Six people have been killed and 200 injured during mass rallies against the re-election of Indonesian President Joko Widodo, said Jakarta’s governor.
Police said they could not confirm the figure but said they had received information that “some [had] died”,
Protests in the capital Jakarta started peacefully on Tuesday but soon turned violent, with cars set on fire and firecrackers thrown at police.
Police in riot gear fired tear gas to disperse the crowd.
At a press conference on Wednesday, police did not confirm the figure given by Governor Anies Baswedan, but said they had received information “that some people [were] wounded and some died”. It remains unclear what caused the deaths.
National Police Spokesman M Iqbal added that 69 protestors had been arrested following the violence.
“We’re concluding from these events that [these] were not spontaneous masses.

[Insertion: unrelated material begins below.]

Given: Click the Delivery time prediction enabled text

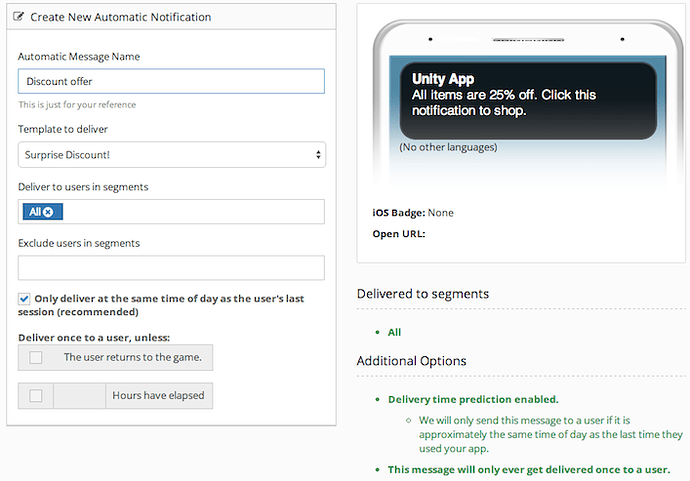Looking at the screenshot, I should [473, 399].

They want anarchy, creating riots,” he said.
The protests erupted after election results showed Mr Widodo had beaten his long-time rival Prabowo Subianto.
The Jakarta governor said hospitals would conduct post-mortems to determine how people had died.

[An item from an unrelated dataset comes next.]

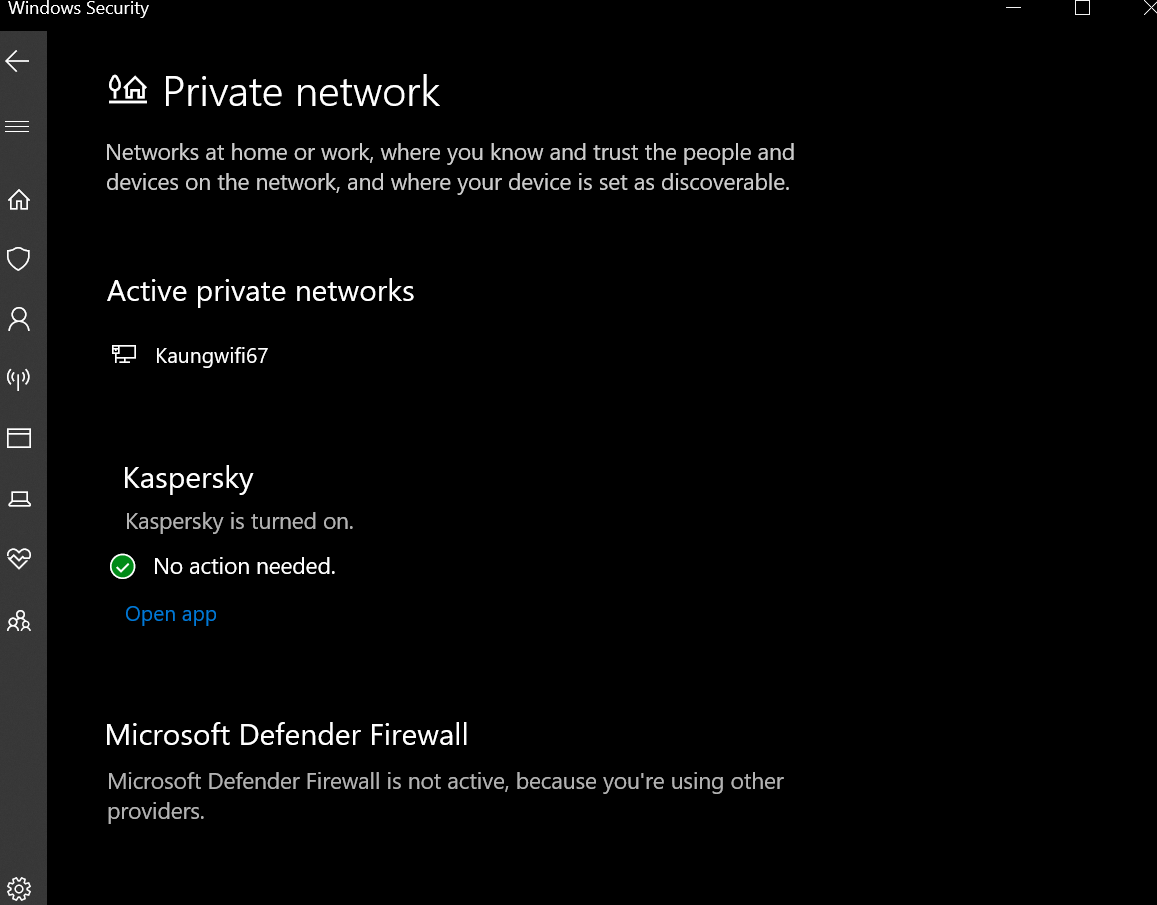Select the Kaungwifi67 network name
1157x905 pixels.
point(212,355)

The country’s General Election Commission confirmed on Tuesday that Mr Widodo had won the presidency, taking 55.5% of votes.

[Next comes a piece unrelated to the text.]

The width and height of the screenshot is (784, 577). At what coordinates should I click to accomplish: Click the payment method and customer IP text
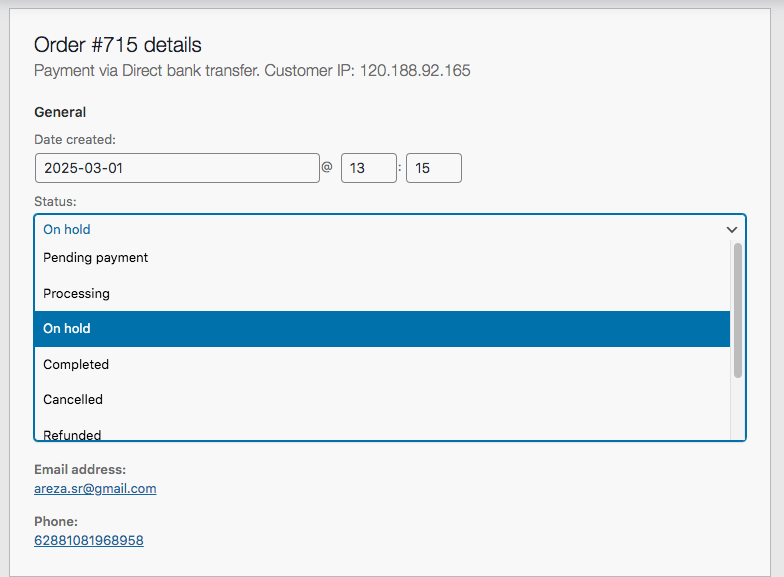(252, 71)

Mr Prabowo has rejected the results, alleging cheating.
The ex-general also lost against Mr Widodo at the last election in 2014, and went on to unsuccessfully challenge the results.
More than 192 million people were eligible to vote in the presidential and general elections that took place on 17 April.
After the official results were announced on Tuesday, thousands gathered in front of the election supervisory building in support of Mr Prabowo, but later moved on to other areas across Jakarta after police urged the crowd to disperse, according to BBC Indonesian.
By evening the protests had turned violent.
Local TV stations showed several standoffs between protesters and police in parts of the city.
However, police spokesman Dedi Prasetyo told news agency Reuters that the security officers on the ground were not equipped with live bullets.
More than 30,000 troops had been deployed in Jakarta city in anticipation of potential violence.